Bir hayat prensibi haline getirilmesi gereken, pozitif düşünce desteğini, Bediüzzaman Hazretleri (ra) Lemaat adlı eserinde: "Güzel gör, hem güzel bak; tâ güzel düşünmeli, güzel bil, hem güzel düşün; tâ leziz hayatı bulmalı. Hayat içinde hayattır hüsnüzanda (pozitif düşünce) emeli. Suizanla (karamsar düşünce) yeistir (ümitsizlik) saadet muharribi (tahrip eden), hem de hayatın katili." (Sözler-1156) buyurarak, fonksiyonel bir cümlede sembolleştirmiş ve "Çirkin ve keder vereni bırak, GÜZEL VE HUZUR VERENE BAK." prensibini de, mutluluğa açılan bir pencere olarak göstermişlerdir. Bu paralelde, Münazarât'ta: "Fena adama, "iyisin, iyisin" denilse iyileşmesi ve iyi adama "fenasın, fenasın" denildikçe fenalaşması çok vuku bulmuştur." rehber cümlesiyle, zihin ve hafızaya yerleşen olumsuz birikimlerin, olumlu ve pozitif yaklaşımlarla yapılan telkinler sayesinde mutlu sonuçlara ulaşılabileceğini hatırlatmaktadır.

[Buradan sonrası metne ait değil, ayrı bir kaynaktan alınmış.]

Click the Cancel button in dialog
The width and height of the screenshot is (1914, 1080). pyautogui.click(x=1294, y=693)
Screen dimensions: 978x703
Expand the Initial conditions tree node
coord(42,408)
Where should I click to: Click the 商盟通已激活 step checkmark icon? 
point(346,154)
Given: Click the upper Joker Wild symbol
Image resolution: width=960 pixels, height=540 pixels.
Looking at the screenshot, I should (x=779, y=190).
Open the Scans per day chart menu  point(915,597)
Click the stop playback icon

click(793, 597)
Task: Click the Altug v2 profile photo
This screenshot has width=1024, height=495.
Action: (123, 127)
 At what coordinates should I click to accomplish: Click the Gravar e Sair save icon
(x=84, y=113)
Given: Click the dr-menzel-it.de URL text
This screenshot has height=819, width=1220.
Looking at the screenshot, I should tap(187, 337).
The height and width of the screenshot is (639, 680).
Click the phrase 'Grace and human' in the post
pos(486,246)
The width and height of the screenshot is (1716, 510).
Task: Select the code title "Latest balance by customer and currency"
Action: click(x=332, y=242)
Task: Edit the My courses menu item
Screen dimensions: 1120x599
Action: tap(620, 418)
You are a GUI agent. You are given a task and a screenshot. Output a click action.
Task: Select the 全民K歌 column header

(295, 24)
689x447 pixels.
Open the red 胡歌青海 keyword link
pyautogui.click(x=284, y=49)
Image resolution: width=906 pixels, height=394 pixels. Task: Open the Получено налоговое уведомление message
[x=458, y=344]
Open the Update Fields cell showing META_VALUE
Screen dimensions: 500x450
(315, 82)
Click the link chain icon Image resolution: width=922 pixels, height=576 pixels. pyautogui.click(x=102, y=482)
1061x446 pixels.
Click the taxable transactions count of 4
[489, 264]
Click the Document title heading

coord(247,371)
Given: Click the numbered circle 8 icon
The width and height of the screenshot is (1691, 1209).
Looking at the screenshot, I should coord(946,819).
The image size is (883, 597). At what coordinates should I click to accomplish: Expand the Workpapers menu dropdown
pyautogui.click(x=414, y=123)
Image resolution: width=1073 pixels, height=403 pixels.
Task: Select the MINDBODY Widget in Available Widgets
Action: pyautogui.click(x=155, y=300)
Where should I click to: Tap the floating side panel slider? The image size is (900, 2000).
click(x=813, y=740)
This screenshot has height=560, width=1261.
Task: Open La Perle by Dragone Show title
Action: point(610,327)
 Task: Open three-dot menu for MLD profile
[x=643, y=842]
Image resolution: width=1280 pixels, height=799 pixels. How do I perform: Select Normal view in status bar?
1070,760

Zihinde kurgulanan veya gerçeğe dayalı olumsuz bir imajın, pozitif yöne yapılacak telkinlerle yönetilmesi, yaşanan hastalık durumlarını hafifleştirecektir. Tıp terminolojisinde İMAJİNASYON olarak bilinen bu metodun, hastalıkların seyrini büyük oranda olumlu ve huzurlu bir hale yönlendirebildiği, yapılan deneylerde gösterilmiştir. Zihinde yapılacak detaylı pozitif imajlar, hastayı sakinleştirebileceği gibi, huzura da kavuşturacaktır. Ama bu da bir gerçektir ki; insanlar genellikle negatif senaryolarla hasta hissettirecek imajları geliştirmeye daha fazla yatkındır. Zihinde gerçekleştirilecek imajinasyon metodundan sağlık kaynağı olarak yeterince faydalanılamadığı, hastalarla yapılan sohbetlerden anlaşılmaktadır.

İmajinasyon terapisi hastalık durumlarında olduğu gibi, sağlıklı hallerde de pozitif yönde uygulandığında huzur kaynağı olabilir. "Uygun bir şekilde kullanılan imajinasyon terapisinin STRESİ giderebileceği, kalp atışlarını düşürebileceği, ağrıyı ve acıları kontrol edebileceği, yaklaşan olaylara kendimizi hazır hissetmemize yardımı olabileceği ve belki de, kanserle savaşta etkili olabileceği belirtilmektedir. İmajinasyonun, hastalıkların kontrolünde, tedavisinde ve hazırlık aşamalarında kullanılması, eski çağlara dayanmaktadır. Bundan dört yüzyıl önce tıp teorisyenleri, beyinde yer alan önemli özlerin, gizli kanallar yoluyla kalbe ulaştıklarını belirtmişlerdir. Bu özler, zihin ile beden arasındaki bağlantıyı açıklamaktadırlar.